Today is April 15th…deadline for filing income taxes.  It was also my daddy’s birthday.  I always used to think April 15 would be a horrible day to have  a birthday!  Now I really don’t guess it is so bad, as long as you’ve  filed your taxes in a timely manner. 

 Anyway, it’s been almost 19 years since daddy passed away.  He died just after his 65th birthday.  I didn’t think so then, but today 65 seems so young.  Funny how time changes one’s perception of age…

mama, daddy, and my daughter Brandy on his birthday/Easter in 1979

The picture above was made in 1979–the year that Easter and daddy’s birthday fell on the same day…hence the Easter basket and birthday cake on the table.  I don’t know why in the world mama bought such a big birthday cake that year, but I am sure daddy enjoyed his share of cake and ice cream!  He loved to eat.

This old photograph brings back memories of some good times. I tend to remember the bad times more than the good times for some reason, and I don’t know why. Maybe because the hurt and disappointment runs deep, and I have a problem with forgiveness…but I’m working on that!

Daddy was a good man, he loved his family, and he had a lot of friends. Unfortunately he had a problem with prescription drugs and alcohol, and he never could  gain control of those problems, despite many tries. 

Daddy was a Christian man, and you would find him actively involved  in church during the good periods of his life.  Unfortunately, most of daddy’s life was a series of ups and downs–good and bad periods.

Despite daddy’s substance abuse problems, he managed to keep a roof over his family’s head, and  food in the house. There were some hard times, but they made it through–thanks to the help of family and friends–and God up above.  Among the trying times, were also some very good times, and I need to remember more of those times, and less of the others.

One thing I can definately say about daddy–he loved mama–and let me tell you–loving mama wasn’t always easy!  She had a mean streak a mile wide, and it took a special man to live with her.  Now don’t misunderstand, mama wasn’t a bad person, but she could  be difficult sometimes.  Daddy not only lived with her, he adored her. Sometimes she made his life a living hell, but he loved her anyway. 

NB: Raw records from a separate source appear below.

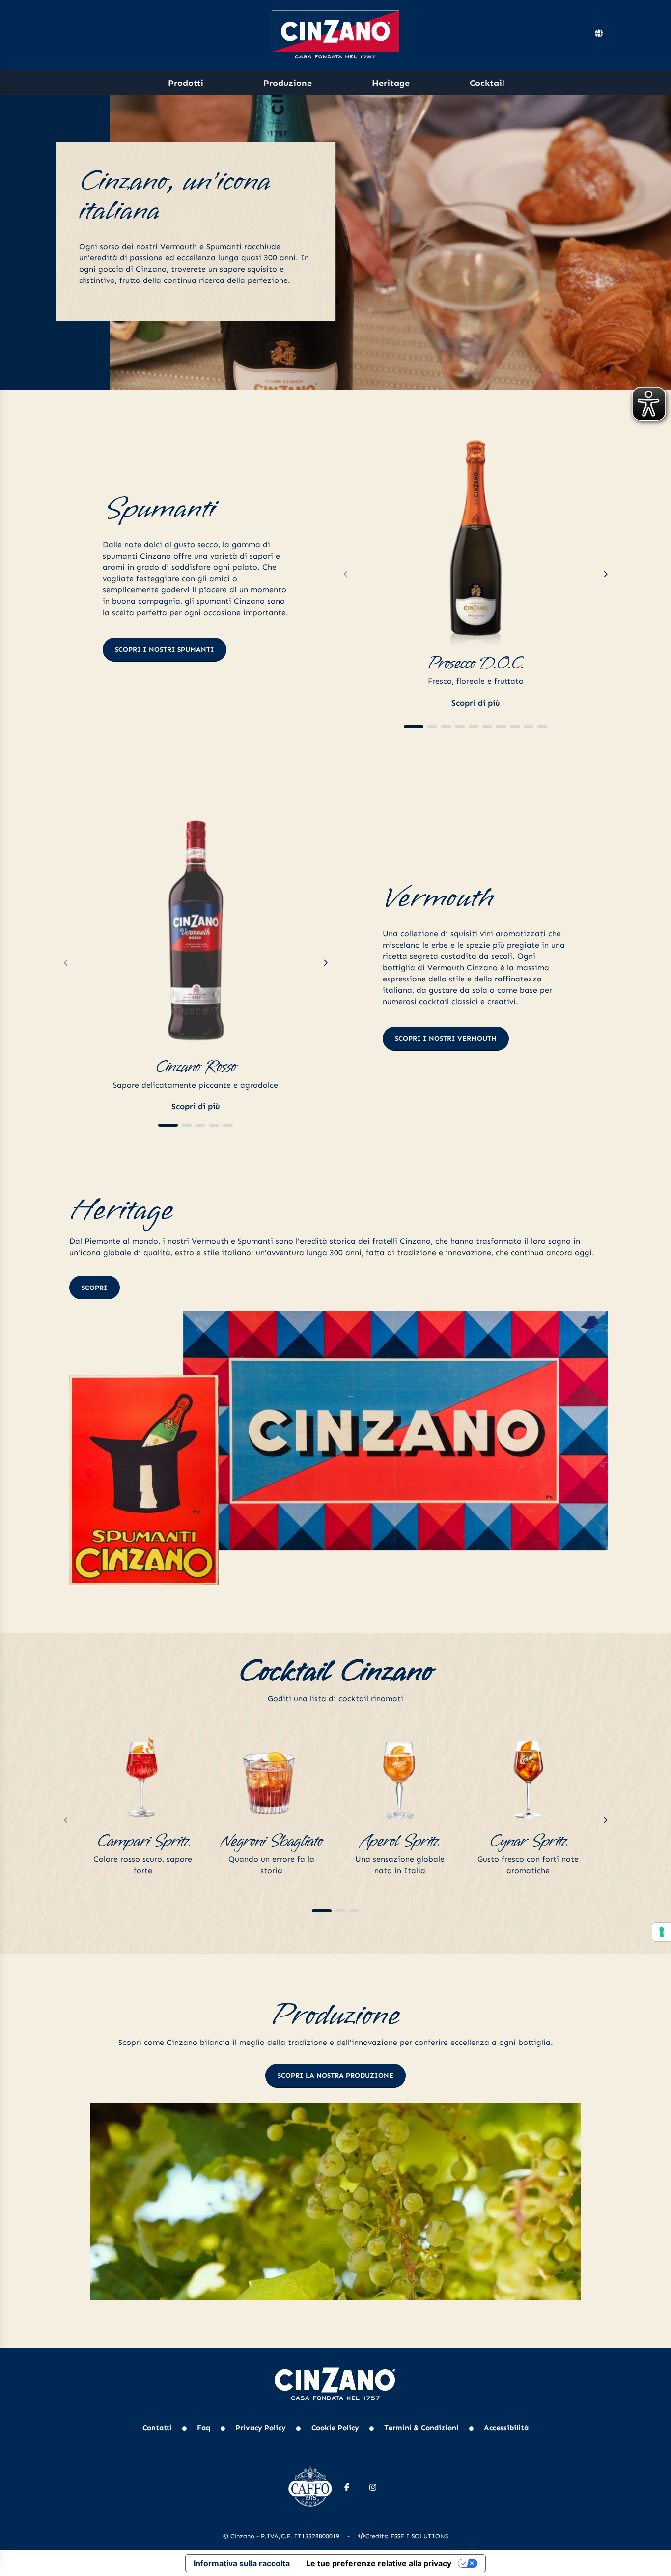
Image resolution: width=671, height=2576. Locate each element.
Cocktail (487, 83)
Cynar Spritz (528, 1840)
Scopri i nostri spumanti (164, 649)
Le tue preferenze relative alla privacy (378, 2563)
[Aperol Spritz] (400, 1777)
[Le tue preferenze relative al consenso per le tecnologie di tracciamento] (661, 1932)
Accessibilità (506, 2427)
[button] (413, 726)
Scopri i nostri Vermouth (446, 1039)
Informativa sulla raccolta (242, 2563)
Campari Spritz (143, 1840)
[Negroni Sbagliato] (272, 1777)
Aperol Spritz (400, 1840)
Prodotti (185, 83)
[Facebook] (347, 2487)
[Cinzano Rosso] (195, 926)
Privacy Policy (260, 2427)
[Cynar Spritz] (528, 1777)
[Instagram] (373, 2487)
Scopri (95, 1288)
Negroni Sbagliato (271, 1840)
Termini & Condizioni (421, 2427)
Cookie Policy (335, 2427)
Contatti (157, 2427)
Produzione (287, 83)
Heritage (391, 83)
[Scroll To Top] (654, 2565)
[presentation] (346, 574)
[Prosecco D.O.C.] (475, 534)
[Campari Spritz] (143, 1777)
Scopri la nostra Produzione (335, 2076)
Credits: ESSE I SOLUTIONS (406, 2536)
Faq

daddy and mama in their flower garden...vegetable garden is behind them

Daddy had a “green thumb” and could grow anything! He planted and grew many gardens even though he always lived in town. He could grow enough in his small garden to feed two families through the winter.  Mama had a real talent with plants, and could grow beautiful flowers. Unfortunately, I did not inherit their talents, but I keep trying. My brother likes to grow things, and is much better at it than me.

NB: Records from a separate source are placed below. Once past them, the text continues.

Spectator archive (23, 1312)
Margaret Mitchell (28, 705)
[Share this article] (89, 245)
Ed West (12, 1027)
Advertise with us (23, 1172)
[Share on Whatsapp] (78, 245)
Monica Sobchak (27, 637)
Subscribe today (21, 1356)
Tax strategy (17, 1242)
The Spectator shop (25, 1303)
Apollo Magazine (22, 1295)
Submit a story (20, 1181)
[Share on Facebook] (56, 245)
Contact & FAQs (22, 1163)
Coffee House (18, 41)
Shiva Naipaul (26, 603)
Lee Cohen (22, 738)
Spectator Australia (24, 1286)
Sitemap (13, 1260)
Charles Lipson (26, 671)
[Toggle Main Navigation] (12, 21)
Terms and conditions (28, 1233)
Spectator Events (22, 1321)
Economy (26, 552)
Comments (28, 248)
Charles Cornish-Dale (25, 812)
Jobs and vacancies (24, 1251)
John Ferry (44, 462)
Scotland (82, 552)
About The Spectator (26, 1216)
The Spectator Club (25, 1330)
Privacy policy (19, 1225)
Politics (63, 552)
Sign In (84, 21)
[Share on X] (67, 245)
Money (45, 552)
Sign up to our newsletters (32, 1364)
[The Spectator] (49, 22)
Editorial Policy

Daddy loved his grandchildren. I think my youngest son, Brad, was daddy’s favorite out of my three. Perhaps because daddy knew that it would be his last…Brad was just 3 years old when daddy went into the nursing home. I see so much resemblance of daddy in Brad, especially his smile. I think Brad gets some of his personality from daddy.  Brad’s very social, and rarely meets a stranger.

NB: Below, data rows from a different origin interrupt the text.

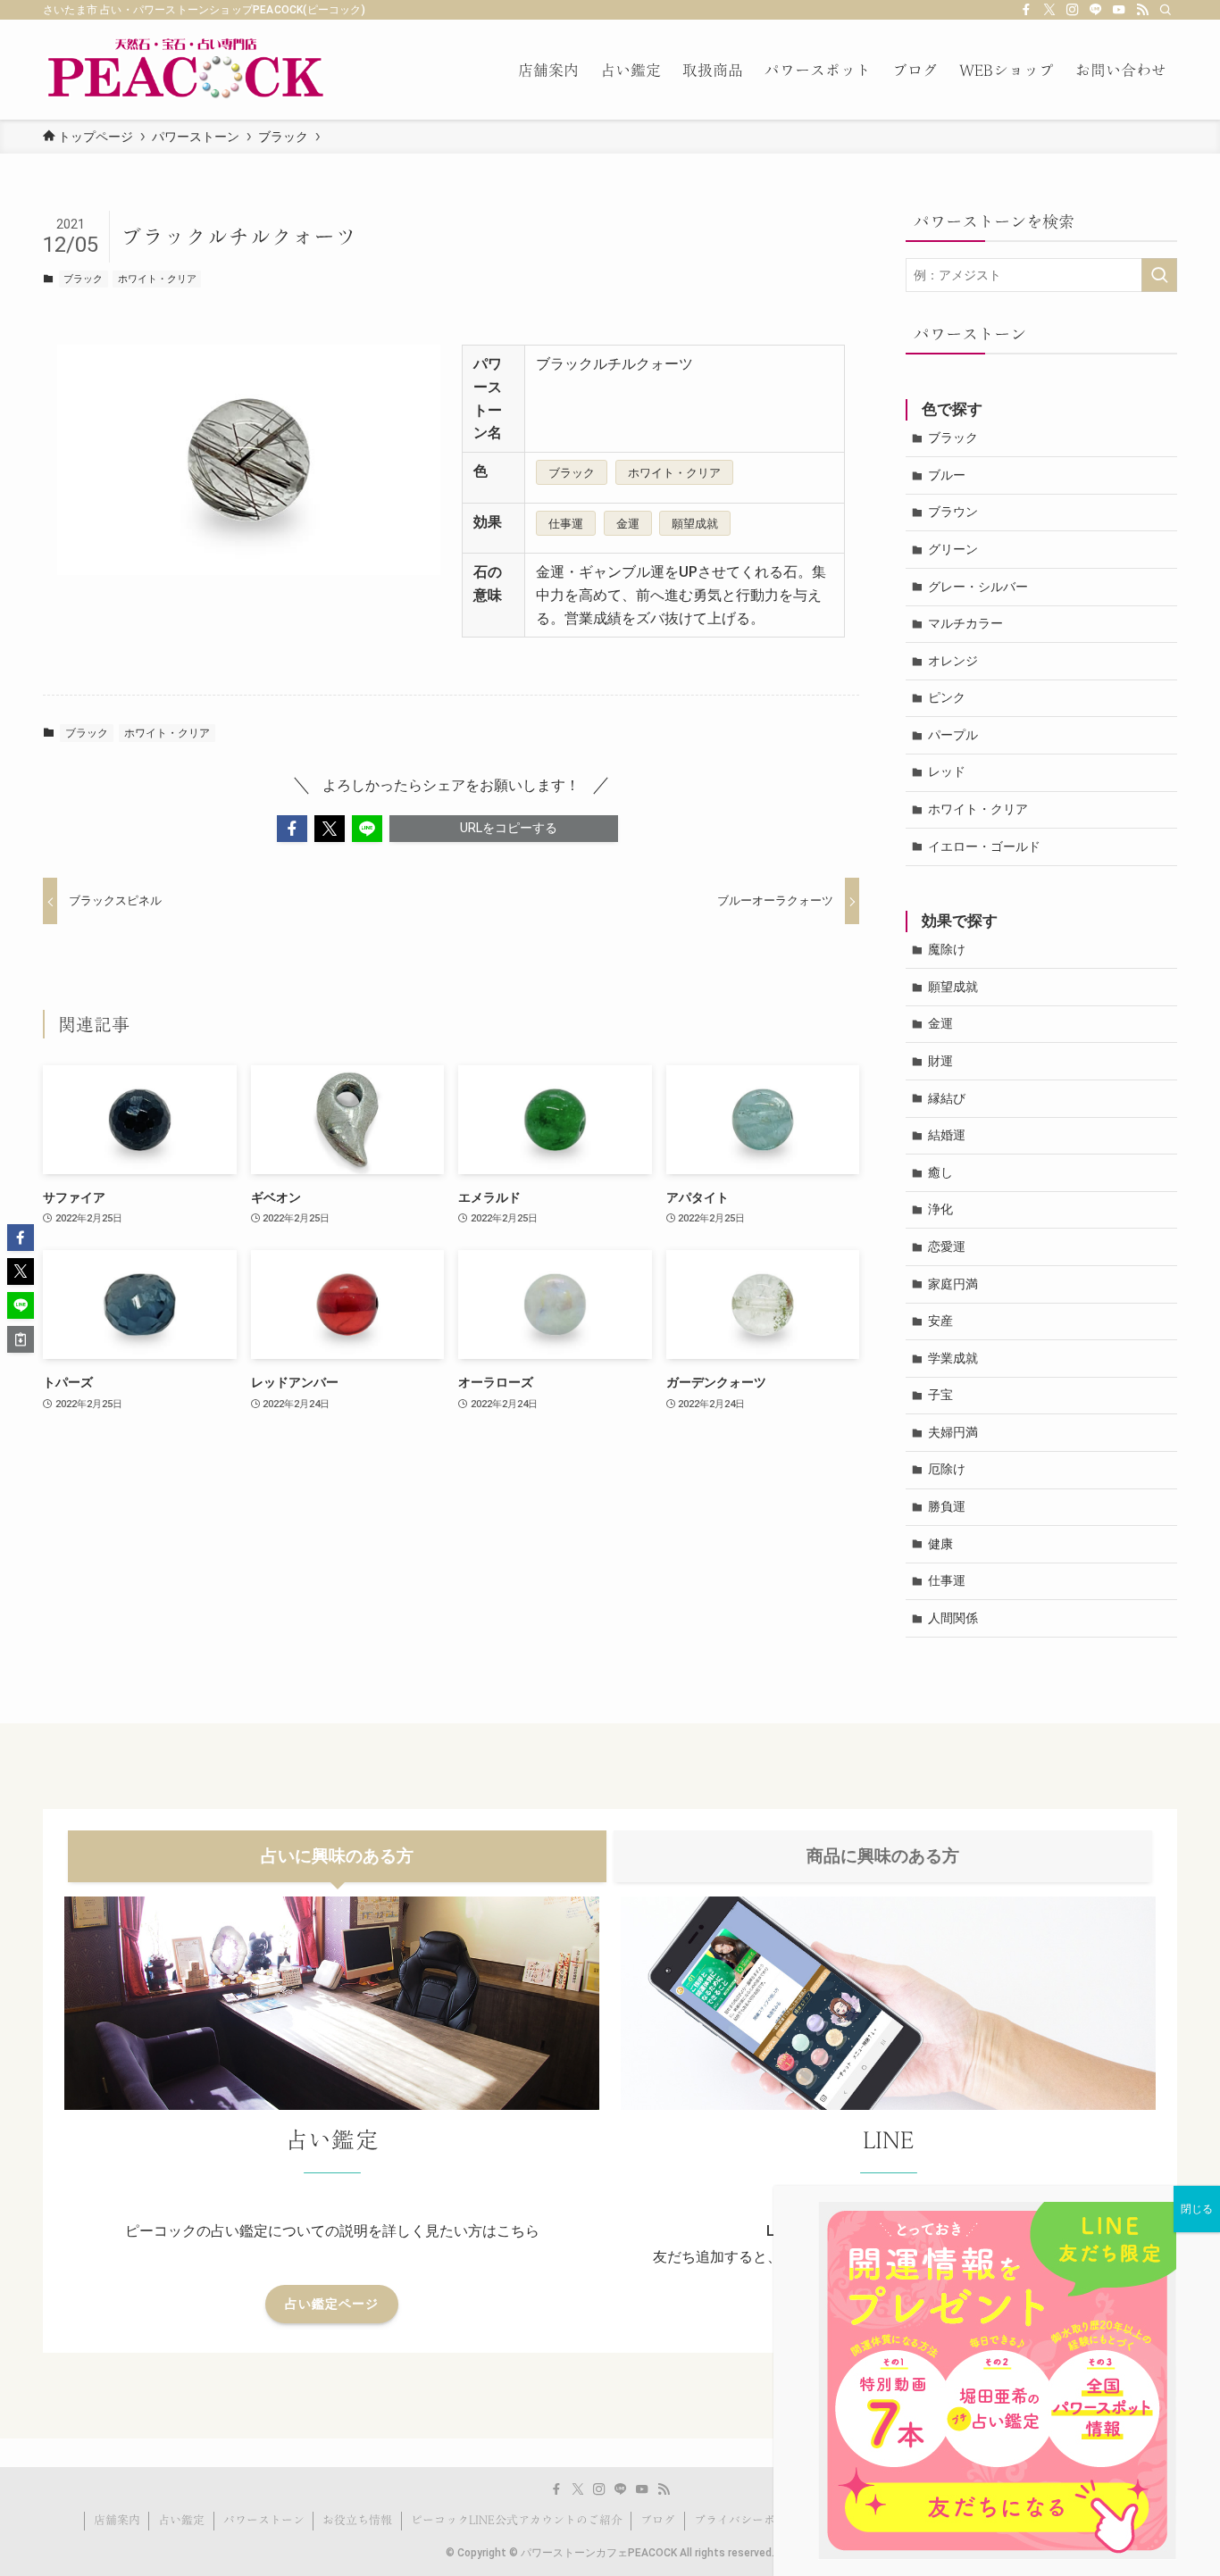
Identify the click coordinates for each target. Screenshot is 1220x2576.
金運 (627, 523)
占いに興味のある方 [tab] (337, 1856)
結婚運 (946, 1135)
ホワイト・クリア (157, 279)
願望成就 (695, 523)
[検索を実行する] (1159, 275)
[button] (292, 828)
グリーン (953, 549)
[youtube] (1119, 10)
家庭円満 (953, 1284)
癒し (940, 1172)
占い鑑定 (181, 2520)
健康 (940, 1544)
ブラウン (953, 511)
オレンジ (953, 661)
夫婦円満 (953, 1432)
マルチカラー (965, 623)
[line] (1095, 10)
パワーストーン (264, 2520)
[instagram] (1072, 10)
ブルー (946, 475)
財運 (940, 1061)
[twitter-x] (1049, 10)
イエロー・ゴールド (984, 846)
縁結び (946, 1098)
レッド (946, 771)
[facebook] (1026, 10)
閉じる (1197, 2209)
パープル (953, 735)
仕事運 (565, 523)
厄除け (946, 1469)
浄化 (940, 1209)
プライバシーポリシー (752, 2520)
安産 (940, 1320)
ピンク (946, 697)
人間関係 (953, 1618)
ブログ (657, 2520)
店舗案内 (117, 2520)
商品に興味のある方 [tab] (882, 1856)
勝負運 (946, 1506)
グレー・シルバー (978, 586)
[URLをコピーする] (20, 1339)
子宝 (940, 1395)
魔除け (946, 949)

It’s hard to believe that daddy’s been gone for 19 years.  It hardly seems possible.  Today he would’ve been 84 years old–and that hardly seems possible either!  I don’t know that I will still be here to celebrate age 84, but I sure as heck hope I make it well past 65!

I’m sure it’s better where daddy is  than it ever was here.  Daddy endured a long illness, and  geat suffering before leaving this earth.  It was such a relief to see him take his last breath, and suffer no more…  I believe he is celebrating his birthdays in heaven  these days…with Jesus and mama.